We have $3$ elements in set $B$ and $4$ elements in set $A$ and surjection means every element in $B$ must be mapped to. So, this problem reduces to distributing $4$ distinct elements $(r = 4)$ among $3$ distinct bins $(n = 3)$ such that no bin is empty, which is given by $n! S(r, n),$ where $S(r, n)$ is Stirling's number of 2nd kind.

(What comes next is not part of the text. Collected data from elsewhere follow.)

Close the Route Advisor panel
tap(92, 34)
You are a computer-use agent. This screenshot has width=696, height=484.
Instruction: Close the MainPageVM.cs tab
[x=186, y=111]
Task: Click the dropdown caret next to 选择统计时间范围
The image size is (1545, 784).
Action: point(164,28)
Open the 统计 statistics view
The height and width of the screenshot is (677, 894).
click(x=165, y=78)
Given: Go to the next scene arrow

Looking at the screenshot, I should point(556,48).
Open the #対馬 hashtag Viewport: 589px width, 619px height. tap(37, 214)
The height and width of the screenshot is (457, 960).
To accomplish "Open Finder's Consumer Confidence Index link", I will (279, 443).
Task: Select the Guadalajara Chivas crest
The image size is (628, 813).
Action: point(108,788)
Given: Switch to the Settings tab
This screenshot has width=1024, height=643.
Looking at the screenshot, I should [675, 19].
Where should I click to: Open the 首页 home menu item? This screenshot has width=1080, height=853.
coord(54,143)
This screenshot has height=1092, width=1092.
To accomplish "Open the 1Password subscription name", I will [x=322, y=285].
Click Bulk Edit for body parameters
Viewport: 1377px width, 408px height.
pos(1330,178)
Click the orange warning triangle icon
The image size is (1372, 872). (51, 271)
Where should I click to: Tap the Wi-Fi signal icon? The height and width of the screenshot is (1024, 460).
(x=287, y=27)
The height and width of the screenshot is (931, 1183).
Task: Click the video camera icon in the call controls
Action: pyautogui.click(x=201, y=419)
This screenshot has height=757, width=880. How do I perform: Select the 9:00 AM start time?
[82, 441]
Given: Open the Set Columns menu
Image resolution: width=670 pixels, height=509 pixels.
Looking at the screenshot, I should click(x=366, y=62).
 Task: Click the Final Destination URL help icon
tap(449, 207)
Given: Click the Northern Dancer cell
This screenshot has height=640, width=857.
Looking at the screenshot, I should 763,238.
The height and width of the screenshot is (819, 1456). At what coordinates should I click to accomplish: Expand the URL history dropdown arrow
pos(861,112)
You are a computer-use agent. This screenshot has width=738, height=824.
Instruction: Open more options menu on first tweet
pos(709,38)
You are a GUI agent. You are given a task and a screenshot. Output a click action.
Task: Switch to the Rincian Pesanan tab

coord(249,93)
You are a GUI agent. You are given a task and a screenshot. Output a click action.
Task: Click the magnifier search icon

So, here we need $S(4, 3).$

We have $S(r+1, n) = n* S(r, n) + S(r, n-1)$

So, Stirling numbers of second kind can be generated as follows:

$1$

$1\quad1$

$1\quad 3\quad 1$

$1\quad 7\quad 6\quad 1$

So, $S(4,3) = 6$ and $3! = 6$ giving, number of surjective functions $= 6*6 = 36.$

Ref: See Theorem 9:

http://www.cse.iitm.ac.in/~theory/tcslab/mfcs98page/mfcshtml/notes1/partset.html

Alternative approach ,

Answer is $36.$

For onto function from a set A(m-element) to a set B(n-element), $m \geq n.$

Number of onto function $= n^m - ^nC_1(n-1)^m + ^nC_2(n-2)^m - ^nC_3(n-3)^m+\ldots +^nC_n(n-n)^m$

$(+,- $ alternative$)$

$$\bf{=\sum_{i=0}^n (-1)^i \;nC_i\;(n-i)^m}$$

Here $m=4$ and $n=3 $

So, number of onto functions

$\quad \quad = 3^4 - ^3C_1(3-1)^4 + ^3C_2(3-2)^4 - ^3C_3(3-3)^4$

$\quad \quad = 81 - 3*16 +3*1 - 1*0$

$\quad \quad = 36.$

[email protected] http://www.cse.iitd.ac.in/~mittal/stirling.html

52 votes

$\bf{Alternatively\; this\; is\; equivalent\; to\; putting \; 4 \; different\;balls \; into\; 3\; different\; boxes}$

$\bf{Such\; that\; each \; box\; contain\; atleast\; one\; ball}$

$\bf{So\; Possible\; arrangements\; as \; (2,1,1)\; and \; its \; Permutation\;.}$

$\bf{So\; Total\; no.\; of\; ways\; \displaystyle = \binom{4}{2}\times \binom{2}{1}\times \binom{1}{1}\times 3 = 36}$

$\bf{Such\; that\; each \; box\; contain\; atleast\; one\; ball}$

$\bf{So\; Possible\; arrangements\; as \; (2,1,1)\; and \; its \; Permutation\;.}$

$\bf{So\; Total\; no.\; of\; ways\; \displaystyle = \binom{4}{2}\times \binom{2}{1}\times \binom{1}{1}\times 3 = 36}$

@Amcodes We are choosing which one of the three boxes should we put the 2 balls initially (either a or b or c) which is 3 choices. It is the same as the number of permutations of (2,1,1) which is 3!/2! = 3.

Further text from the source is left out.